Text provided =>
>>

How many times have we come across the allusion of One Flew Over the Cuckoo’s Nest when anybody talks or writes about Electroconvulsive Therapy (ECT) or “Shock Therapy”? Jack Nicholson’s brilliance on screen still hovers in the minds of the populace. The picture of him laying in bed, held by two men in white, a rubber piece in his mouth, an unknown amount of current passing into him through a white headed prong and his extraordinary facial expressions of pain send shivers down one’s spine. Fortunately, none of that stands true!
For long, ECT as a treatment modality has faced insinuation from the human right activists and from those who are struck by the lack of cognizance. To fandangle it, the media and mental asylum fascinated TV shows have tarnished the image of one of the most powerful tools in the field of psychiatry. My first hands-on experience in ECT was during my residency training in USA. Like others, I too had notions and some aspersions about ECT before witnessing it live.

<<

Tasks to perform =>
1 > In the passage on electroconvulsive therapy, copy the text from "How many times" up to and including "that stands true!".
2 > According to the passage on electroconvulsive therapy, when did the writer first have hands-on experience with ECT?

Dataset entries

>>

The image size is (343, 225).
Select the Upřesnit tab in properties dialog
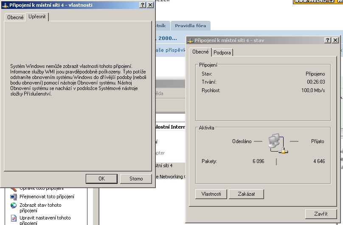[x=37, y=17]
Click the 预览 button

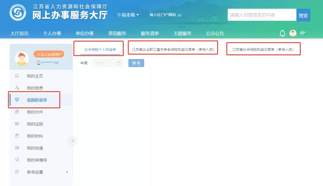point(136,63)
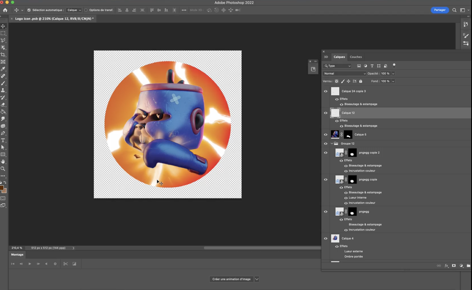Click the scissors split icon in timeline
The width and height of the screenshot is (472, 290).
(66, 264)
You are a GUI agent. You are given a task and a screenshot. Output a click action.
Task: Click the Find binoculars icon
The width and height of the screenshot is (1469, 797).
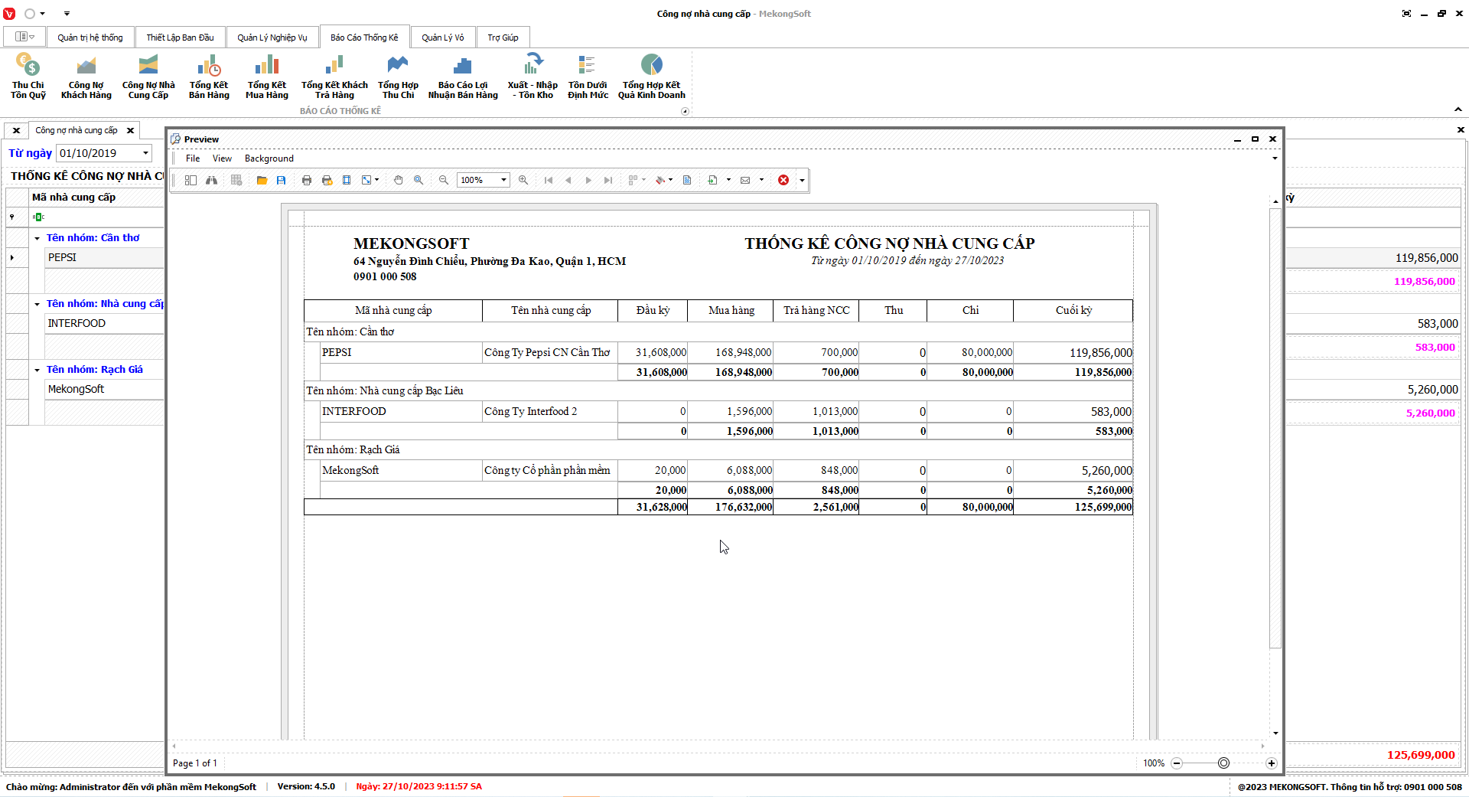click(211, 180)
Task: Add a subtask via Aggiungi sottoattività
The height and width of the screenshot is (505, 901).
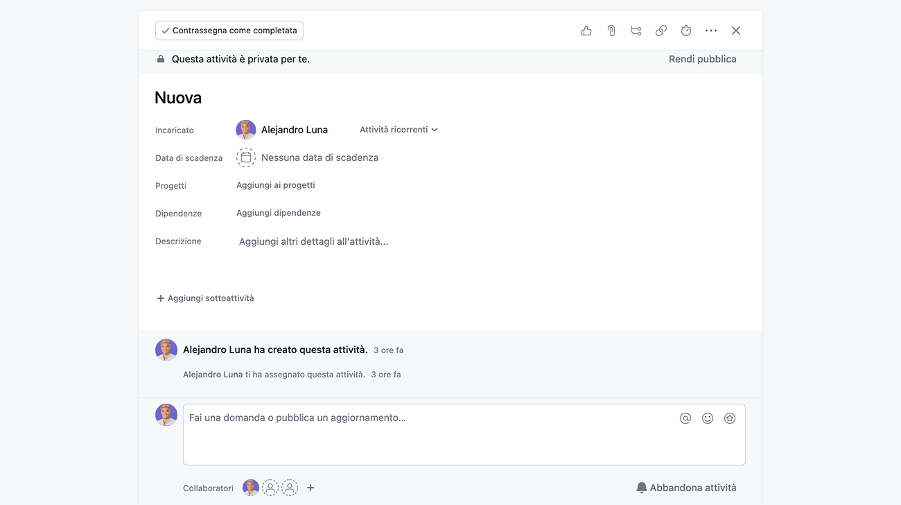Action: (205, 298)
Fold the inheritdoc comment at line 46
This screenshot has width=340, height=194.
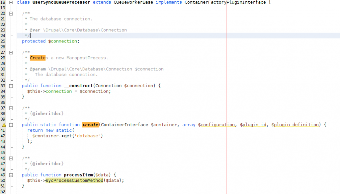click(11, 159)
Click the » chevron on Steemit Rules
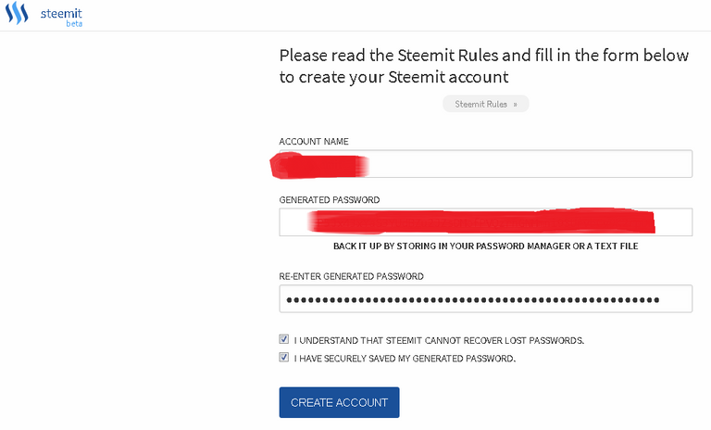Image resolution: width=711 pixels, height=430 pixels. tap(515, 105)
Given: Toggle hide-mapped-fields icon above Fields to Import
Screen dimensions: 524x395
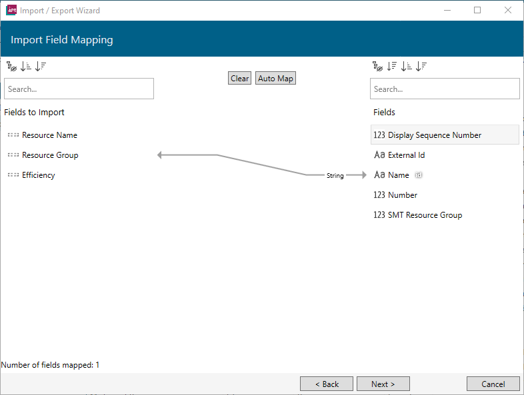Looking at the screenshot, I should tap(11, 66).
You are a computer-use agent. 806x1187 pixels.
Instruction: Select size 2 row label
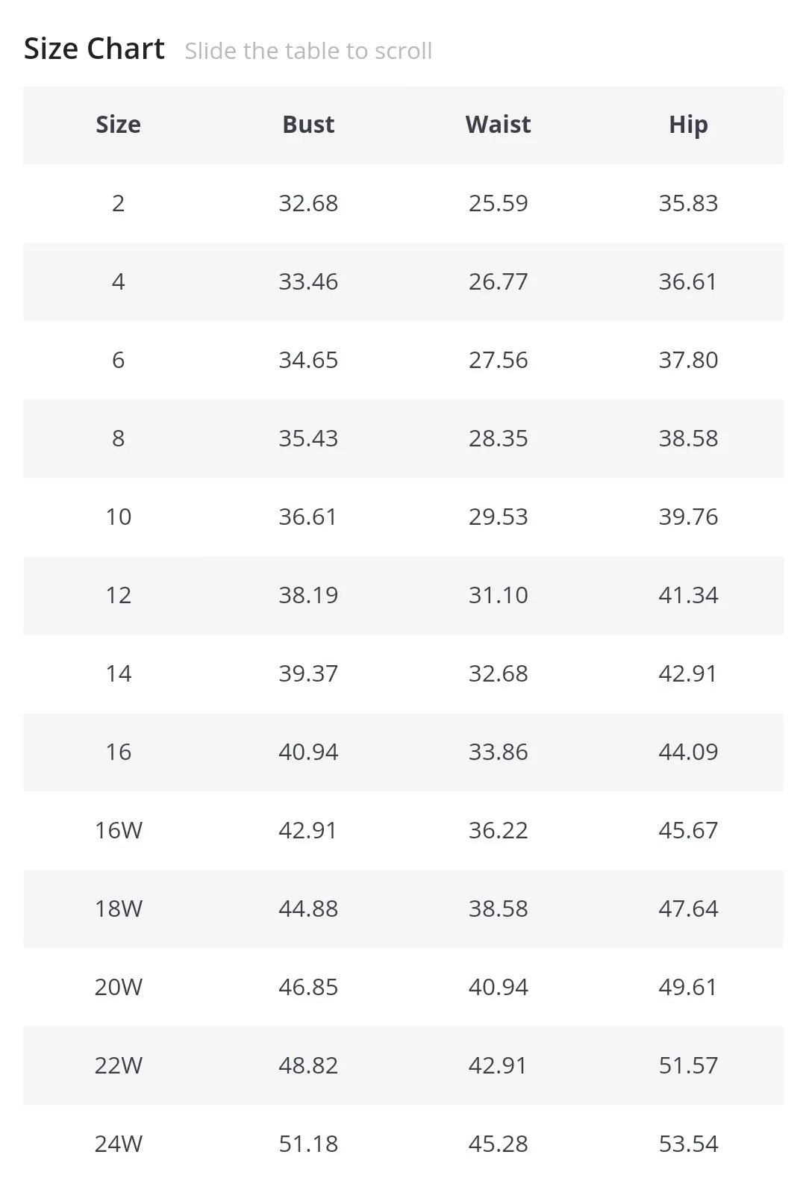[x=118, y=203]
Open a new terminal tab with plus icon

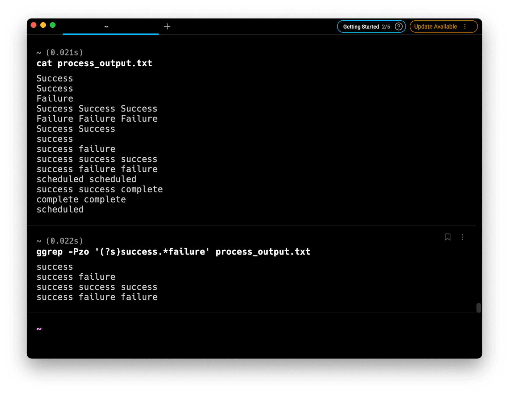(167, 26)
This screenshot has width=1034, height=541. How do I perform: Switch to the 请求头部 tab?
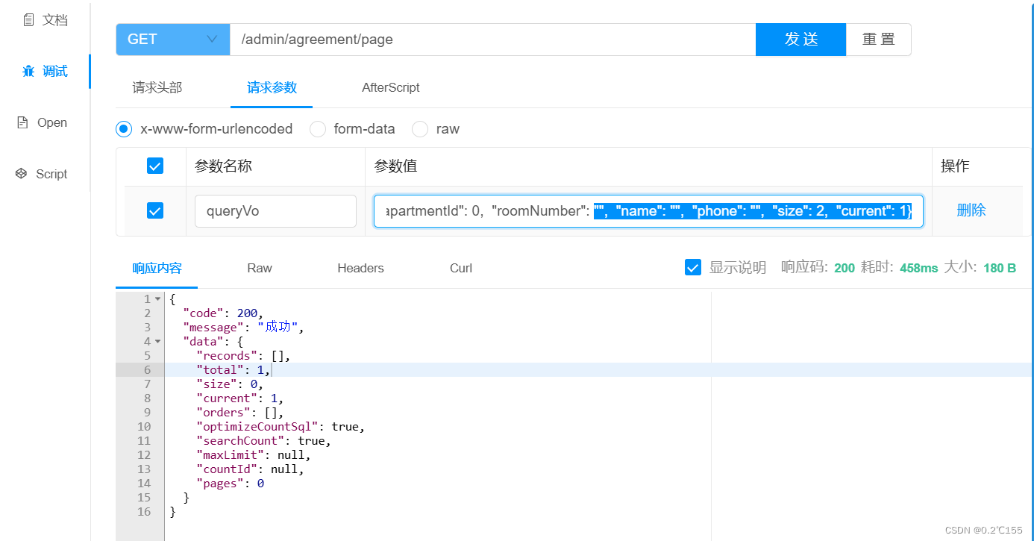click(159, 87)
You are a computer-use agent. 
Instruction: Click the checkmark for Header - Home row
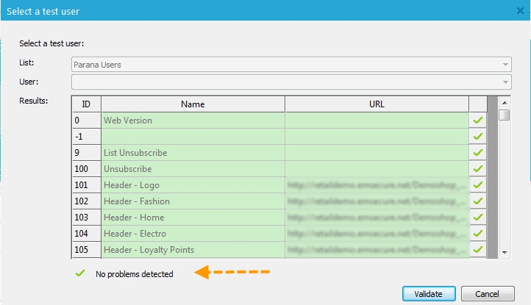click(478, 218)
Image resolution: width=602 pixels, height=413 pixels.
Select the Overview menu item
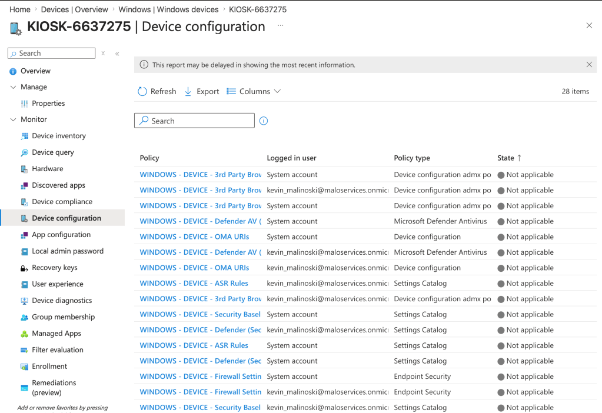tap(35, 71)
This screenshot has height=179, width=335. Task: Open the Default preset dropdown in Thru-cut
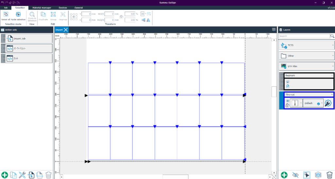point(322,103)
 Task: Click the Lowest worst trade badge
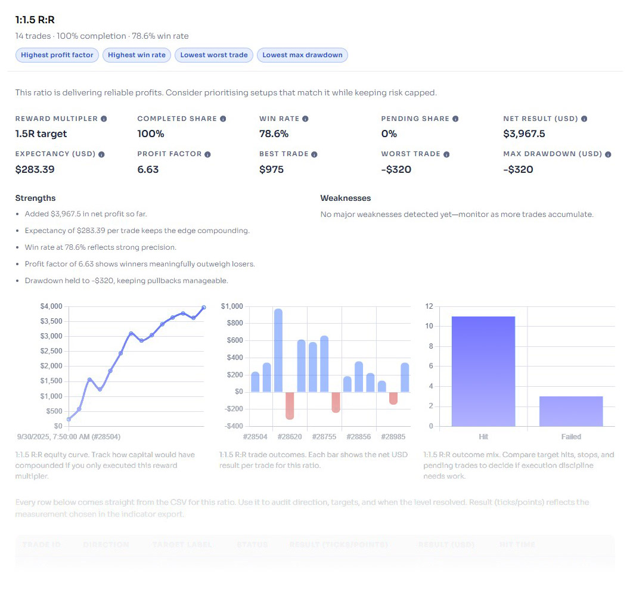click(x=214, y=55)
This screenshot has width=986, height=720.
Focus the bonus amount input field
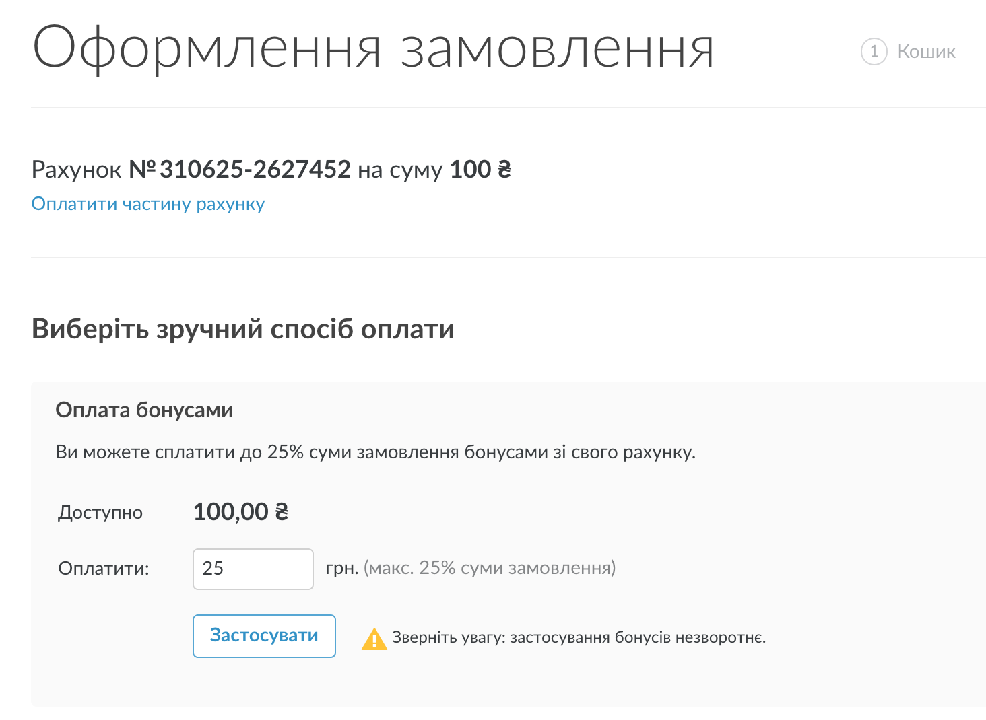(x=253, y=569)
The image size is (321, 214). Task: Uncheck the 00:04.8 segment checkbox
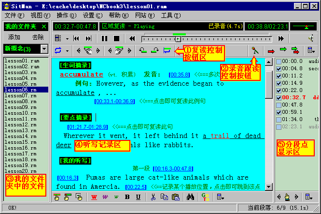[x=279, y=69]
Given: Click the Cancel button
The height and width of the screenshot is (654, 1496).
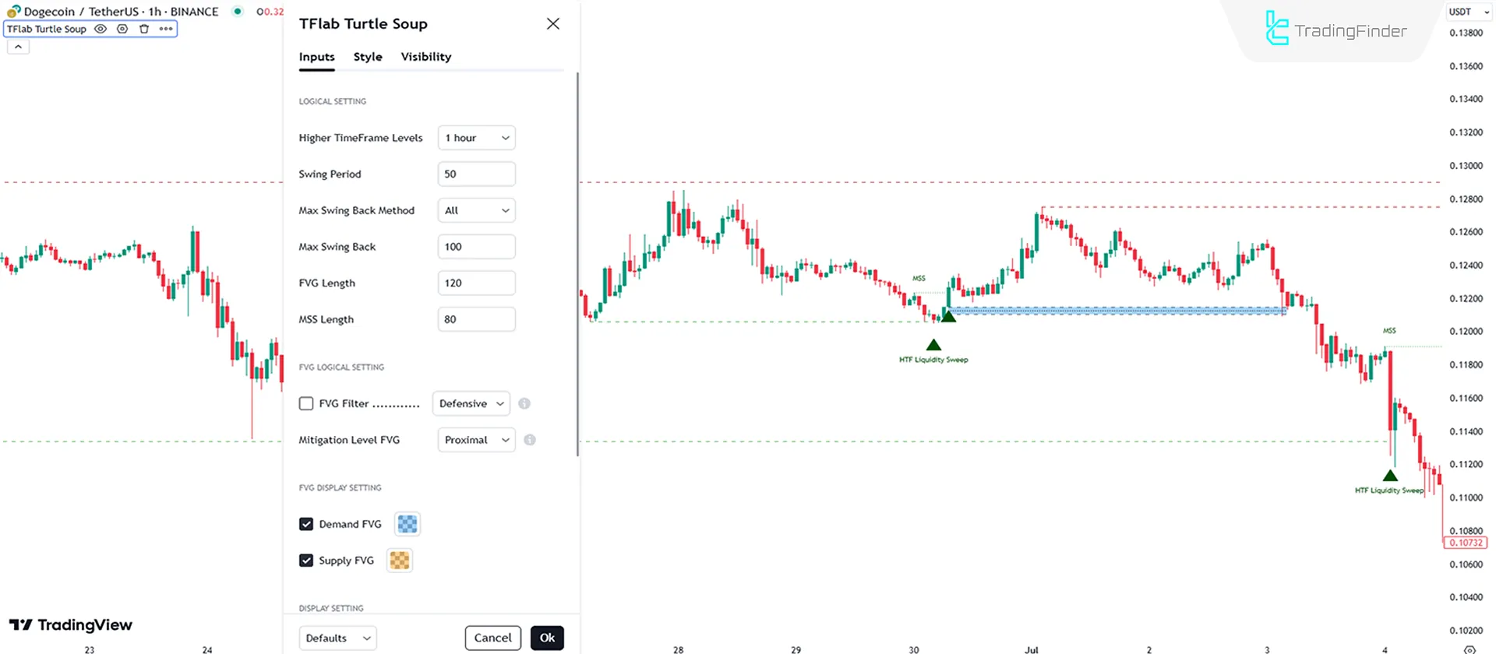Looking at the screenshot, I should (492, 638).
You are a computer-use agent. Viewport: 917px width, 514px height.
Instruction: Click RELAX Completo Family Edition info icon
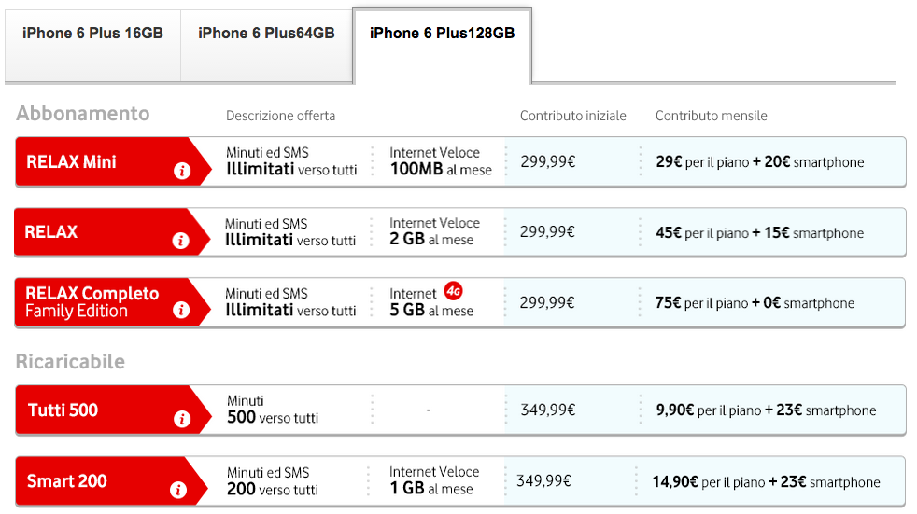[x=181, y=311]
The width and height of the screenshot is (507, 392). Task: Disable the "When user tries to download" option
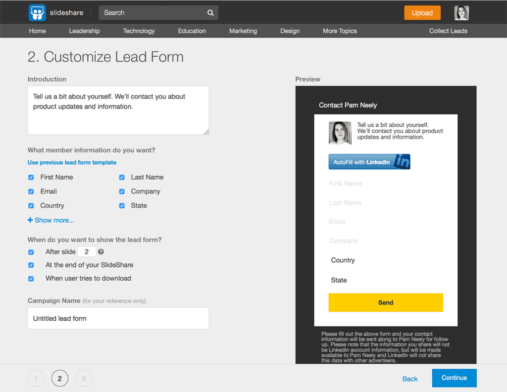31,278

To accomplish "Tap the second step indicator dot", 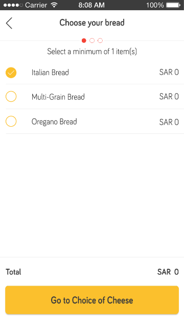I will click(x=92, y=40).
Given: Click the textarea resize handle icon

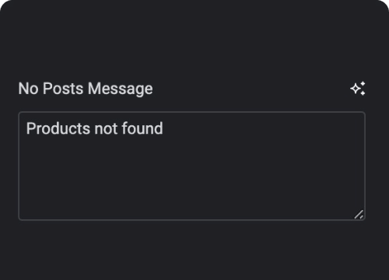Looking at the screenshot, I should (359, 215).
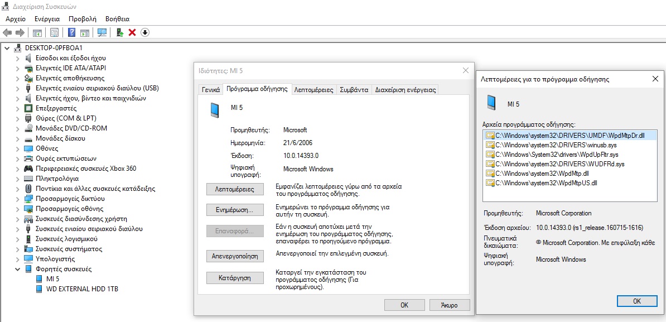Click the Back arrow in toolbar

(x=7, y=32)
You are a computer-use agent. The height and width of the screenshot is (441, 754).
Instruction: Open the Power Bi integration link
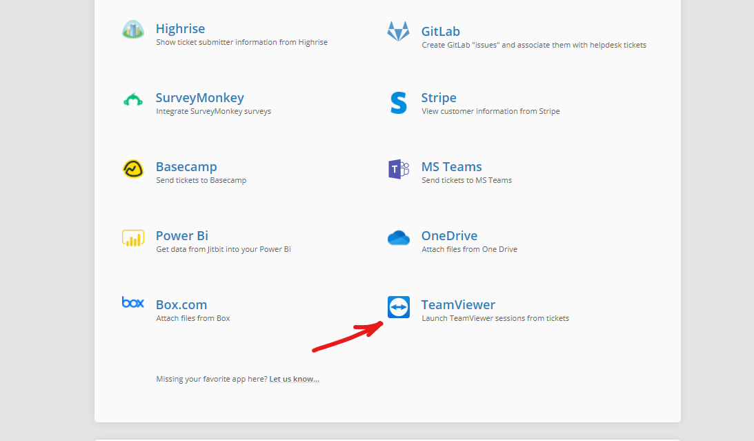click(181, 235)
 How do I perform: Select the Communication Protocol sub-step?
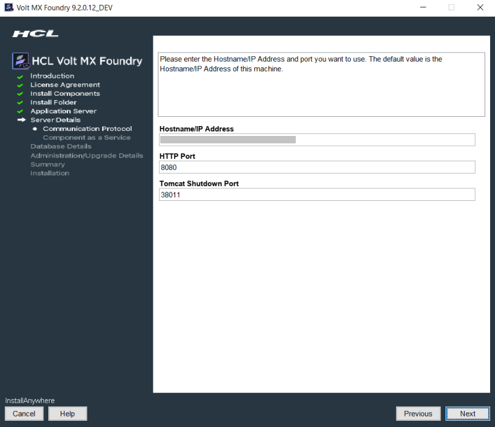[x=87, y=129]
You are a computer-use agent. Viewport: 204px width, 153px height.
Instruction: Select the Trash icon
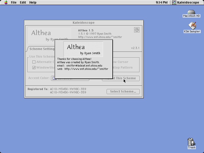click(x=191, y=142)
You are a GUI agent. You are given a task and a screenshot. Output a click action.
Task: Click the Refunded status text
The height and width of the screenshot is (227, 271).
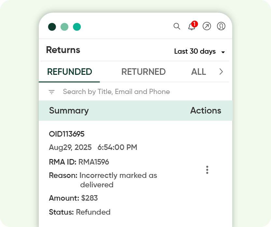point(93,212)
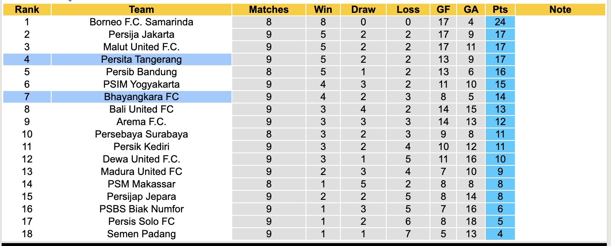The height and width of the screenshot is (246, 611).
Task: Click the Persib Bandung team name
Action: [x=142, y=72]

<<

Answers to the exercise =>
1 >
How many times have we come across the allusion of One Flew Over the Cuckoo’s Nest when anybody talks or writes about Electroconvulsive Therapy (ECT) or “Shock Therapy”? Jack Nicholson’s brilliance on screen still hovers in the minds of the populace. The picture of him laying in bed, held by two men in white, a rubber piece in his mouth, an unknown amount of current passing into him through a white headed prong and his extraordinary facial expressions of pain send shivers down one’s spine. Fortunately, none of that stands true!

2 > During residency training in the USA.